---- Dataset excerpts

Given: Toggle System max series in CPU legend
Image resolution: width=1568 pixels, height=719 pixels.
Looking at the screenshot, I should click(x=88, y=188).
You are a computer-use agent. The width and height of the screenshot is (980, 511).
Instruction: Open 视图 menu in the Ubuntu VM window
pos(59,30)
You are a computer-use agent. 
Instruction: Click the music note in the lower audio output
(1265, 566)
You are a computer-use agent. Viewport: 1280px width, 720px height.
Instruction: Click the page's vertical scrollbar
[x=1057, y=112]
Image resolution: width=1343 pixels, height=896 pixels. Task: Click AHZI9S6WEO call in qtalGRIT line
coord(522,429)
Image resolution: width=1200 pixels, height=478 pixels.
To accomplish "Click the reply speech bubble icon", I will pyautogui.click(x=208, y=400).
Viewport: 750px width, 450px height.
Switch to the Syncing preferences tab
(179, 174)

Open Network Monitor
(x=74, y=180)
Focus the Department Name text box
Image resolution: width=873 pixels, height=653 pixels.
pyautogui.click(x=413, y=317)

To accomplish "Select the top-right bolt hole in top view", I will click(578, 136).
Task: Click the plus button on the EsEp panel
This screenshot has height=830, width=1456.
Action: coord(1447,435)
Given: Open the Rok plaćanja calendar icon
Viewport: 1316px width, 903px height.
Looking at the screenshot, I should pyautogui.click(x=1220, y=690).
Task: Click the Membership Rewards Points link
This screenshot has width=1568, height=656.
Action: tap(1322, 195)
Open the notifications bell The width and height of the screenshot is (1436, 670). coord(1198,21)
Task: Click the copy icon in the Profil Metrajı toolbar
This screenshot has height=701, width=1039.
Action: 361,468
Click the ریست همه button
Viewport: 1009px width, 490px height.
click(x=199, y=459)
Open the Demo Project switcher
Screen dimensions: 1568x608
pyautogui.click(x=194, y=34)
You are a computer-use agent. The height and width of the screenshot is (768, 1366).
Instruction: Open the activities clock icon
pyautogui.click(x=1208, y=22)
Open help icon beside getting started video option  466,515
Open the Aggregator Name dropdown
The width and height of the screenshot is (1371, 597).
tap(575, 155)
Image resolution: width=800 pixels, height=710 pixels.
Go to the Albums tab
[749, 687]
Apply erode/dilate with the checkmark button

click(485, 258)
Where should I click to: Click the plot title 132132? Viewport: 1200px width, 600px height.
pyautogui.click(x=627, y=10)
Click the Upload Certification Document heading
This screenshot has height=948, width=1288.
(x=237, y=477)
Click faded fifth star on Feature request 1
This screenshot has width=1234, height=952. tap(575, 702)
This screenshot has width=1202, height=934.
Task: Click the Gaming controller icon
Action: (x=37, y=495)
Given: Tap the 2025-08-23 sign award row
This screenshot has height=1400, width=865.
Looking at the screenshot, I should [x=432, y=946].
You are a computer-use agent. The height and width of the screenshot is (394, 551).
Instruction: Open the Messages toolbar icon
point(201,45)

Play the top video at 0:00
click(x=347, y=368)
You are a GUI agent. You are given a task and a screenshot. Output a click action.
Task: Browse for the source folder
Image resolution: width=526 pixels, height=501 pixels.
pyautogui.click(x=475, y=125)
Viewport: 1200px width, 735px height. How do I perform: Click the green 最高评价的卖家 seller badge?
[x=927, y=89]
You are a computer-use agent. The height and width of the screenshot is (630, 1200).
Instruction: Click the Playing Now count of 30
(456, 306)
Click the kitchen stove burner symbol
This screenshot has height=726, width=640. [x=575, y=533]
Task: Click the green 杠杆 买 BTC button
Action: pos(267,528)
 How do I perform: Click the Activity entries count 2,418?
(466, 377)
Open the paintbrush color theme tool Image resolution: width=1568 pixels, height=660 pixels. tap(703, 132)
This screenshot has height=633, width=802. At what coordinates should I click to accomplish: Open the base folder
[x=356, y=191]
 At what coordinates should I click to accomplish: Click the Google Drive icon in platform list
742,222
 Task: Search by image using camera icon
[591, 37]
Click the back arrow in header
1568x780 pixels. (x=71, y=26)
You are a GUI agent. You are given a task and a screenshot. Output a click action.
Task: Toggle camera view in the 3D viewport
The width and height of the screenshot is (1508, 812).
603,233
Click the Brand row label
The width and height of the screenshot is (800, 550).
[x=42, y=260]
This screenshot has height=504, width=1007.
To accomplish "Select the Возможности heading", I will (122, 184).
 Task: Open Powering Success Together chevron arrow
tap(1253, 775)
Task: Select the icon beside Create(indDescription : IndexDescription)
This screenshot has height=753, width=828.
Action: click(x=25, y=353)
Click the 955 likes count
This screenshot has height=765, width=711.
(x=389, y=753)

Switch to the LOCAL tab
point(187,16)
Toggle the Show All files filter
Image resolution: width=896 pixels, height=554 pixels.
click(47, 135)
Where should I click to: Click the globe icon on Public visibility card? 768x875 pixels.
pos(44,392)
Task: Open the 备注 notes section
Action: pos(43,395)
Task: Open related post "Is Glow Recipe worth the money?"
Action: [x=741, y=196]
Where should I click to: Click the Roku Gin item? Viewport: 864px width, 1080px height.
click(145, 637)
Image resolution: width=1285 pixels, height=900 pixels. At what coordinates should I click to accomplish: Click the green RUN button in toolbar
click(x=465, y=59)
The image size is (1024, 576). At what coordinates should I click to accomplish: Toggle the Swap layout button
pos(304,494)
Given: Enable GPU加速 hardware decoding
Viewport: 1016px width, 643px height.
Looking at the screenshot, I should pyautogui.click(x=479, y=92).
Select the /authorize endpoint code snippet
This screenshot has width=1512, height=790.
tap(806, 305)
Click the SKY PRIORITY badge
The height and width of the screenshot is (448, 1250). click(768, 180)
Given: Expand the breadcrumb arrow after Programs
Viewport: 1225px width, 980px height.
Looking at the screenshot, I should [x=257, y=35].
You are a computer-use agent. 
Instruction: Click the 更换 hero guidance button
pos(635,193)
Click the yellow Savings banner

--------

**Required task**
Please change "computer-use agent" to "screen assistant" everywhere in the data above and give back every line with nothing else altered.

**Output of the exercise**
Given: Toggle System max series in CPU legend
Image resolution: width=1568 pixels, height=719 pixels.
Looking at the screenshot, I should click(x=88, y=188).
You are a screen assistant. The width and height of the screenshot is (980, 511).
Instruction: Open 视图 menu in the Ubuntu VM window
pos(59,30)
You are a screen assistant. 
Instruction: Click the music note in the lower audio output
(1265, 566)
You are a screen assistant. Viewport: 1280px width, 720px height.
Instruction: Click the page's vertical scrollbar
[x=1057, y=112]
Image resolution: width=1343 pixels, height=896 pixels. Task: Click AHZI9S6WEO call in qtalGRIT line
coord(522,429)
Image resolution: width=1200 pixels, height=478 pixels.
To accomplish "Click the reply speech bubble icon", I will pyautogui.click(x=208, y=400).
Viewport: 750px width, 450px height.
Switch to the Syncing preferences tab
(179, 174)

Open Network Monitor
(x=74, y=180)
Focus the Department Name text box
Image resolution: width=873 pixels, height=653 pixels.
pyautogui.click(x=413, y=317)

To accomplish "Select the top-right bolt hole in top view", I will click(578, 136).
Task: Click the plus button on the EsEp panel
This screenshot has height=830, width=1456.
Action: coord(1447,435)
Given: Open the Rok plaćanja calendar icon
Viewport: 1316px width, 903px height.
Looking at the screenshot, I should pyautogui.click(x=1220, y=690).
Task: Click the Membership Rewards Points link
This screenshot has width=1568, height=656.
Action: tap(1322, 195)
Open the notifications bell The width and height of the screenshot is (1436, 670). coord(1198,21)
Task: Click the copy icon in the Profil Metrajı toolbar
This screenshot has height=701, width=1039.
Action: 361,468
Click the ریست همه button
Viewport: 1009px width, 490px height.
click(x=199, y=459)
Open the Demo Project switcher
Screen dimensions: 1568x608
pyautogui.click(x=194, y=34)
You are a screen assistant. The height and width of the screenshot is (768, 1366).
Instruction: Open the activities clock icon
pyautogui.click(x=1208, y=22)
Open help icon beside getting started video option  466,515
Open the Aggregator Name dropdown
The width and height of the screenshot is (1371, 597).
tap(575, 155)
Image resolution: width=800 pixels, height=710 pixels.
Go to the Albums tab
[749, 687]
Apply erode/dilate with the checkmark button

click(485, 258)
Where should I click to: Click the plot title 132132? Viewport: 1200px width, 600px height.
pyautogui.click(x=627, y=10)
Click the Upload Certification Document heading
This screenshot has height=948, width=1288.
(x=237, y=477)
Click faded fifth star on Feature request 1
This screenshot has width=1234, height=952. tap(575, 702)
This screenshot has width=1202, height=934.
Task: Click the Gaming controller icon
Action: (x=37, y=495)
Given: Tap the 2025-08-23 sign award row
This screenshot has height=1400, width=865.
Looking at the screenshot, I should [x=432, y=946].
You are a screen assistant. The height and width of the screenshot is (394, 551).
Instruction: Open the Messages toolbar icon
point(201,45)

Play the top video at 0:00
click(x=347, y=368)
You are a GUI agent. You are given a task and a screenshot. Output a click action.
Task: Browse for the source folder
Image resolution: width=526 pixels, height=501 pixels.
pyautogui.click(x=475, y=125)
Viewport: 1200px width, 735px height. How do I perform: Click the green 最高评价的卖家 seller badge?
[x=927, y=89]
You are a screen assistant. The height and width of the screenshot is (630, 1200).
Instruction: Click the Playing Now count of 30
(456, 306)
Click the kitchen stove burner symbol
This screenshot has height=726, width=640. [x=575, y=533]
Task: Click the green 杠杆 买 BTC button
Action: pos(267,528)
 How do I perform: Click the Activity entries count 2,418?
(466, 377)
Open the paintbrush color theme tool Image resolution: width=1568 pixels, height=660 pixels. tap(703, 132)
This screenshot has height=633, width=802. At what coordinates should I click to accomplish: Open the base folder
[x=356, y=191]
 At what coordinates should I click to accomplish: Click the Google Drive icon in platform list
742,222
 Task: Search by image using camera icon
[591, 37]
Click the back arrow in header
1568x780 pixels. (x=71, y=26)
You are a GUI agent. You are given a task and a screenshot. Output a click action.
Task: Toggle camera view in the 3D viewport
The width and height of the screenshot is (1508, 812).
603,233
Click the Brand row label
The width and height of the screenshot is (800, 550).
[x=42, y=260]
This screenshot has height=504, width=1007.
To accomplish "Select the Возможности heading", I will (122, 184).
 Task: Open Powering Success Together chevron arrow
tap(1253, 775)
Task: Select the icon beside Create(indDescription : IndexDescription)
This screenshot has height=753, width=828.
Action: click(x=25, y=353)
Click the 955 likes count
This screenshot has height=765, width=711.
(x=389, y=753)

Switch to the LOCAL tab
point(187,16)
Toggle the Show All files filter
Image resolution: width=896 pixels, height=554 pixels.
click(47, 135)
Where should I click to: Click the globe icon on Public visibility card? 768x875 pixels.
pos(44,392)
Task: Open the 备注 notes section
Action: pos(43,395)
Task: Open related post "Is Glow Recipe worth the money?"
Action: [x=741, y=196]
Where should I click to: Click the Roku Gin item? Viewport: 864px width, 1080px height.
click(145, 637)
Image resolution: width=1285 pixels, height=900 pixels. At what coordinates should I click to accomplish: Click the green RUN button in toolbar
click(x=465, y=59)
The image size is (1024, 576). At what coordinates should I click to accomplish: Toggle the Swap layout button
pos(304,494)
Given: Enable GPU加速 hardware decoding
Viewport: 1016px width, 643px height.
Looking at the screenshot, I should pyautogui.click(x=479, y=92).
Select the /authorize endpoint code snippet
This screenshot has width=1512, height=790.
tap(806, 305)
Click the SKY PRIORITY badge
The height and width of the screenshot is (448, 1250). click(768, 180)
Given: Expand the breadcrumb arrow after Programs
Viewport: 1225px width, 980px height.
Looking at the screenshot, I should [x=257, y=35].
You are a screen assistant. 
Instruction: Click the 更换 hero guidance button
pos(635,193)
Click the yellow Savings banner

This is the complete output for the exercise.